Estratto del testo
****************************************
Si giunge così all’Operazione Sturzo del 1952 e all'azione,
che poi confermerà
nelle sue memorie Luigi Gedda, di un raccordo possibile
con la D.C. alle elezioni amministrative e non andato a buon fine, per causa della
sinistra democristiana e di parte della gerarchia cattolica già in posizione progressista,
fra la destra monarchica e missina e il mondo cattolico non di sinistra,
accordo ben visto peraltro da Pio XII.
Le intese fra P.N.M. e M.S.I. alle elezioni del 25 maggio
del 1952, fruttarono
comunque 1.795.000 voti. Il M.S.I. era allora guidato da
Augusto De Marsanich, con esponenti di primo piano Pino Romualdi, Gianni Roberti,
Giorgio Almirante, Filippo Anfuso.
****************************************
Dati
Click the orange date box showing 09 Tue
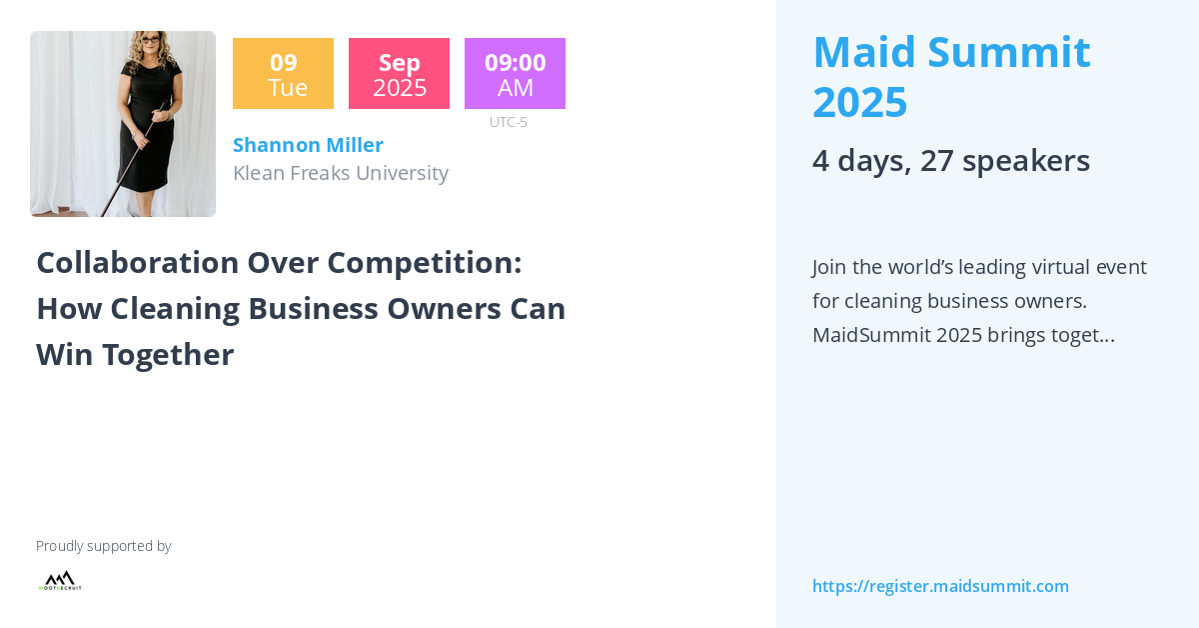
****************************************
Compiti da svolgere
1. Traduci in inglese questa frase dell'estratto del testo: "Le intese fra P.N.M. e M.S.I. alle elezioni del 25 maggio del 1952, fruttarono comunque 1.795.000 voti."
2. Secondo l'estratto del testo, da chi era guidato allora il M.S.I.?
3. Riporta senza modifiche la parte dell'estratto del testo che si apre con le parole contenenti "Si giunge così" e si chiude con "Almirante, Filippo Anfuso.".

Soluzioni per compito
1. The agreements between the P.N.M. and the M.S.I. in the elections of May 25, 1952, nonetheless yielded 1,795,000 votes.

2. Da Augusto De Marsanich.

3.
Si giunge così all’Operazione Sturzo del 1952 e all'azione,
che poi confermerà
nelle sue memorie Luigi Gedda, di un raccordo possibile
con la D.C. alle elezioni amministrative e non andato a buon fine, per causa della
sinistra democristiana e di parte della gerarchia cattolica già in posizione progressista,
fra la destra monarchica e missina e il mondo cattolico non di sinistra,
accordo ben visto peraltro da Pio XII.
Le intese fra P.N.M. e M.S.I. alle elezioni del 25 maggio
del 1952, fruttarono
comunque 1.795.000 voti. Il M.S.I. era allora guidato da
Augusto De Marsanich, con esponenti di primo piano Pino Romualdi, Gianni Roberti,
Giorgio Almirante, Filippo Anfuso.